La imagen es perturbadora; un crustáceo avanzado lentamente por una superficie estrecha y en la que la amenaza del abismo está ahí, siempre. Además, no se trataría únicamente del desplazamiento lento (pero constante) del caracol, sino del permanente riesgo del corte, de la hendidura del filo en el cuerpo; abismo y muerte reunidos en la latitud justa del horror y de lo ominoso que no puede sino ser la precuela de un desastre.

Sin embargo, el caracol parece saber desplazarse por la navaja y no temer a la muerte. No expresa miedo a su propia extinción de errar la ruta y simplemente sigue el instinto suicida de su impulso liminal.

La escena de Apocalypse Now no es únicamente una metáfora del horror del mundo, o de hasta dónde puede llegar el hombre en su afán de avanzar y colonizar, se trataría también del habitar en el terror, en el filo de un cuchillo bien entrenado que no permite el descuido, porque nos mutila al tiempo que nos lanza al vacío anunciando el advenimiento irreversible de una devastación.

La historia humana es la historia del caracol en la navaja; un siempre transitar en el riesgo de caer en el abismo total y de ser heridos de muerte por la pulsión a la debacle en todas sus formas. 

Si bien algunos investigadores atribuyen la desaparición del Homo neanderthalensis a la extrema violencia de los Homo sapiens, provocándose la idea de que esta puede haber sido la primera manifestación racional de un exterminio, la guerra no es originaria; nadie sabe cuál fue el momento inaugural que desató la furia tanática de un pulso que lo trasciende todo: homos, tiempo, épocas, culturas, sistemas políticos, formatos religiosos, en fin.

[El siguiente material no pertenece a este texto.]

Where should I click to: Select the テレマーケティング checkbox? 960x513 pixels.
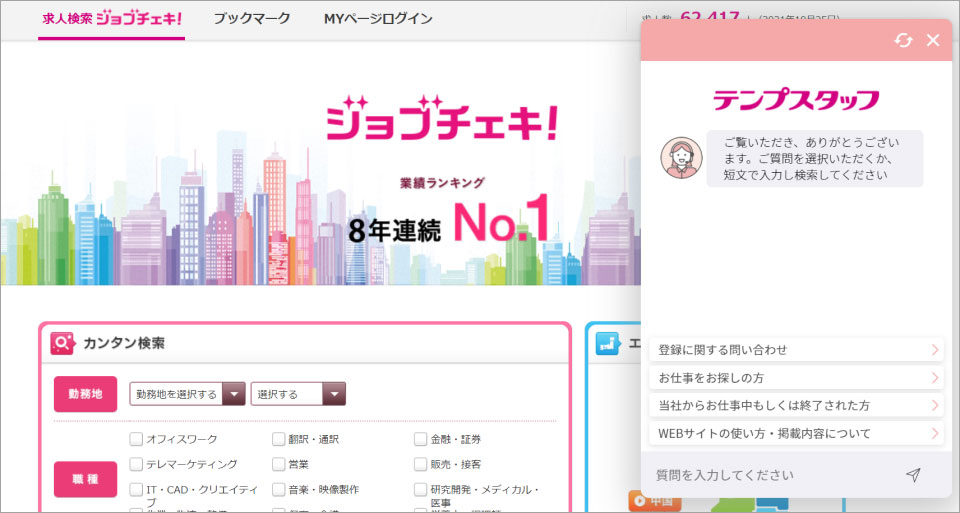[136, 464]
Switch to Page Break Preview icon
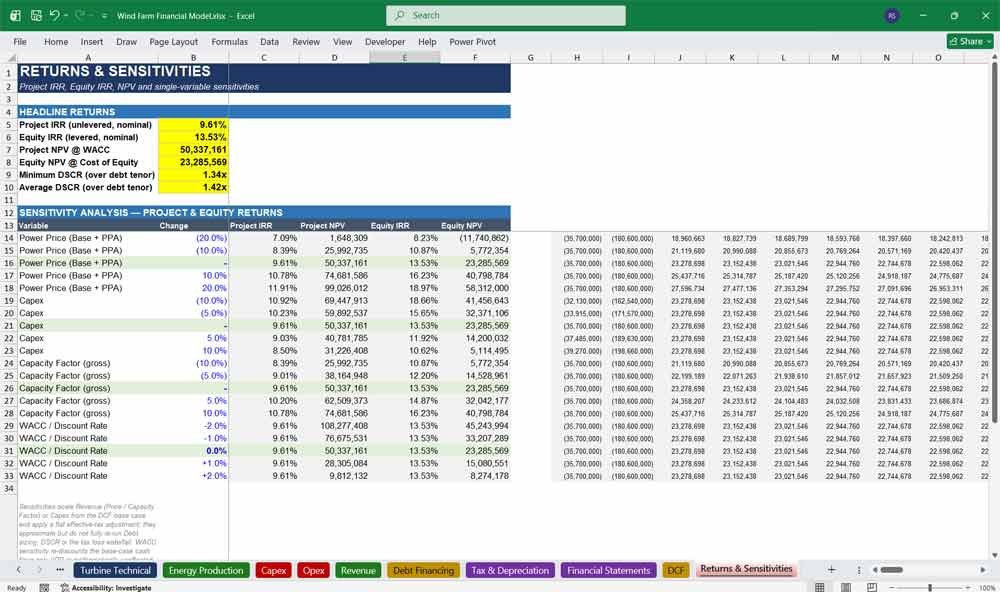 click(x=871, y=588)
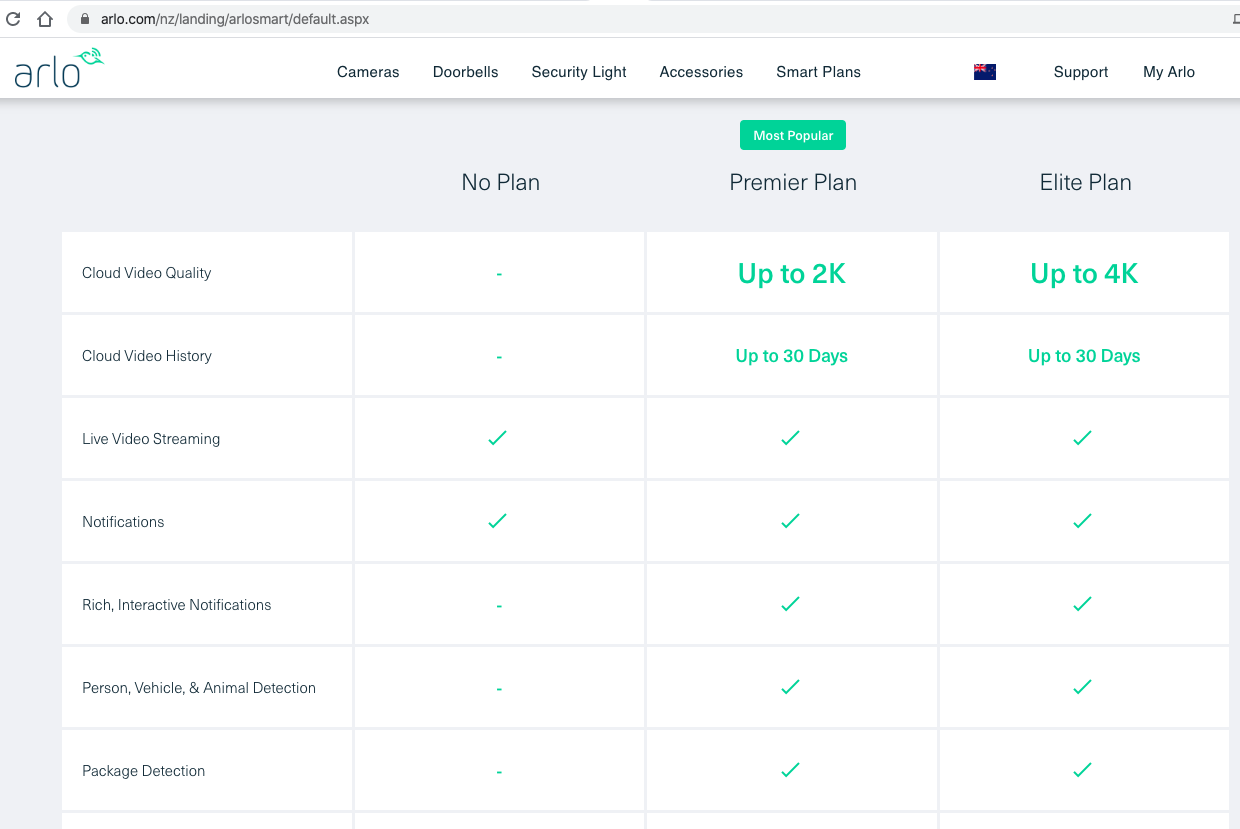Select the Doorbells navigation item

[x=465, y=72]
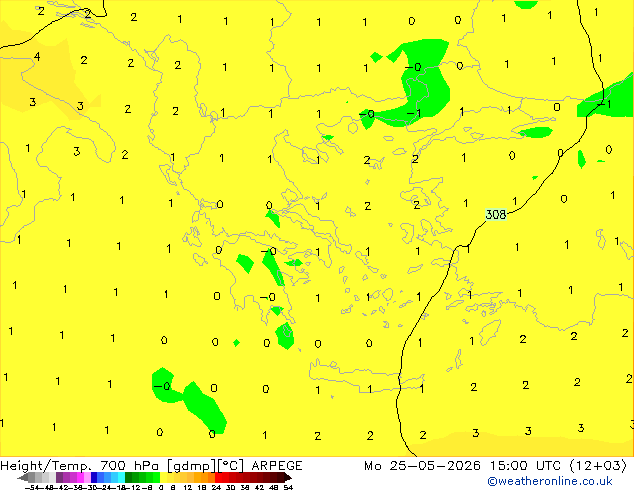The image size is (634, 490).
Task: Click the -1 label in far right green patch
Action: (605, 104)
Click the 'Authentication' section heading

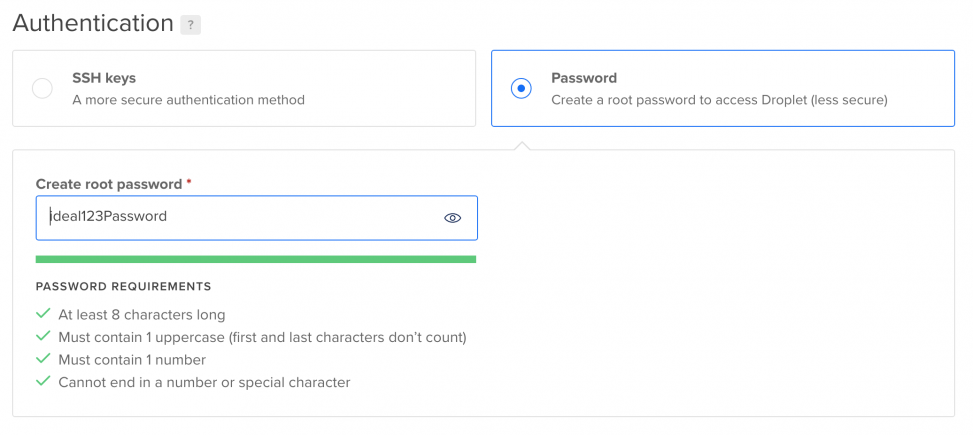tap(93, 24)
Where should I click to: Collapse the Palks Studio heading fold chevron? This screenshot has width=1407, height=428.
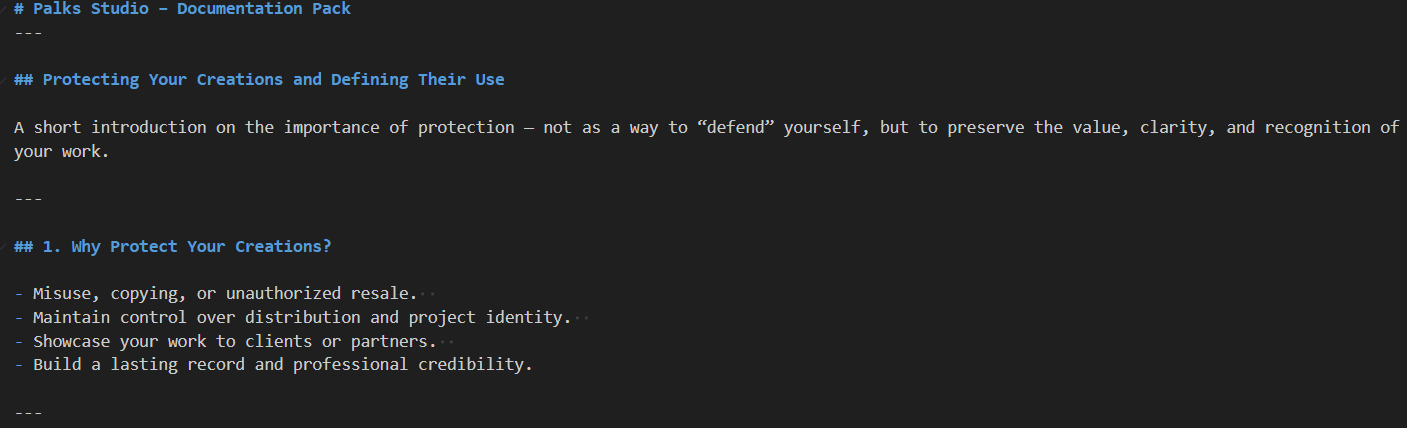point(5,9)
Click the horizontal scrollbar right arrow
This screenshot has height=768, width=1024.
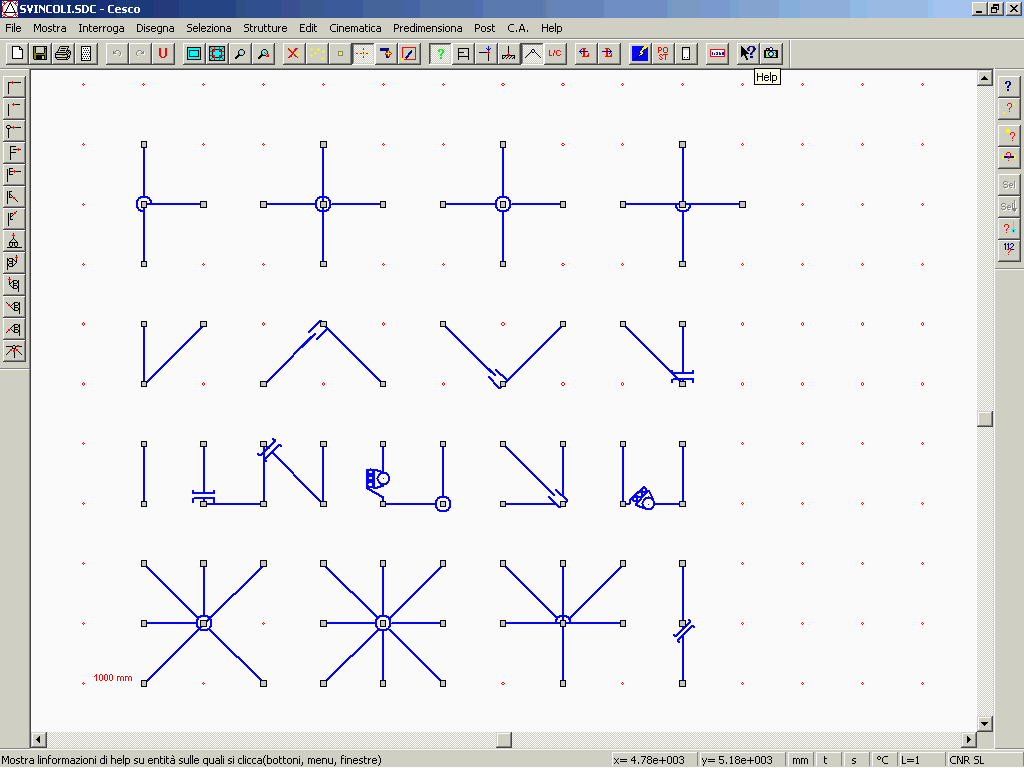(x=968, y=740)
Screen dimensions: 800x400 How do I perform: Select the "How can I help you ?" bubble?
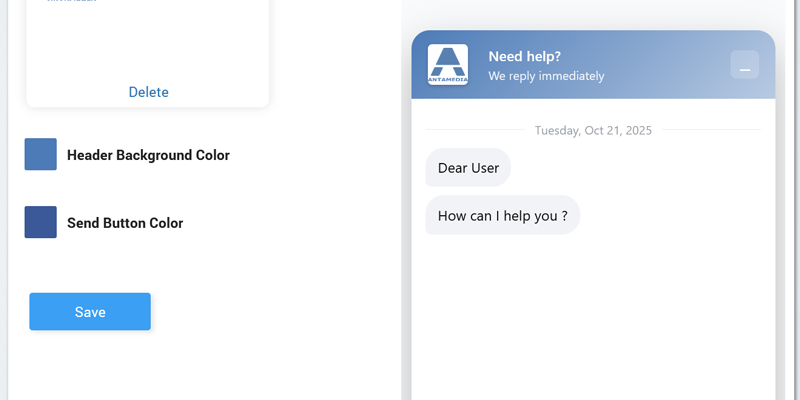point(502,215)
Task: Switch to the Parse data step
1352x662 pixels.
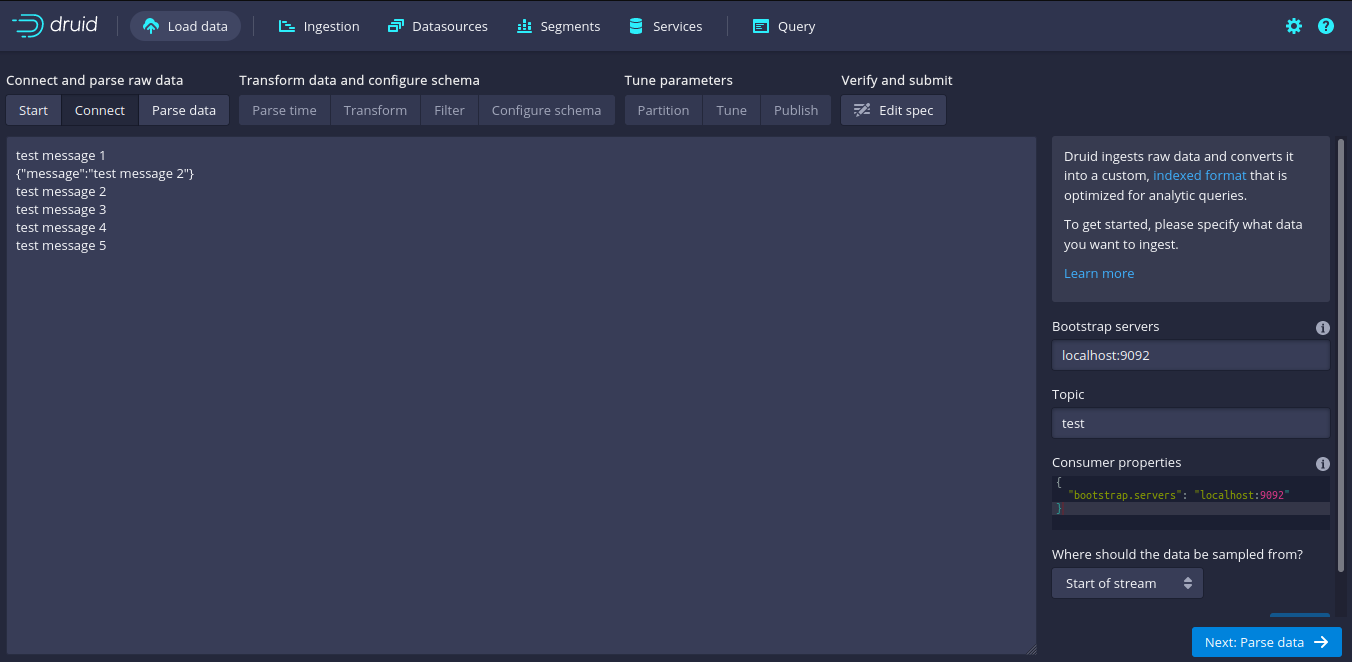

No obstante, sin ser originaria es a la vez “la” historia del mundo y de la humanidad. No es posible comprender algo así como la dinámica de la historia misma sin revisitar la secuencia aleatoria de las guerras en diferentes partes del planeta, diseminándose sin tiempo y espacio específicos; insistimos, no tenemos registro de cuándo un grupo se enfrentó a otro por primera vez, pero sí sabemos que no hay nada más regular que la guerra y nada más consustancial a la “naturaleza humana” (concepto difícil, pero, en este caso, ayuda) que la tracción y el impulso a acabar con aquellos de su misma especie que, en este punto, es identificado como la alteridad que debe ser borrada.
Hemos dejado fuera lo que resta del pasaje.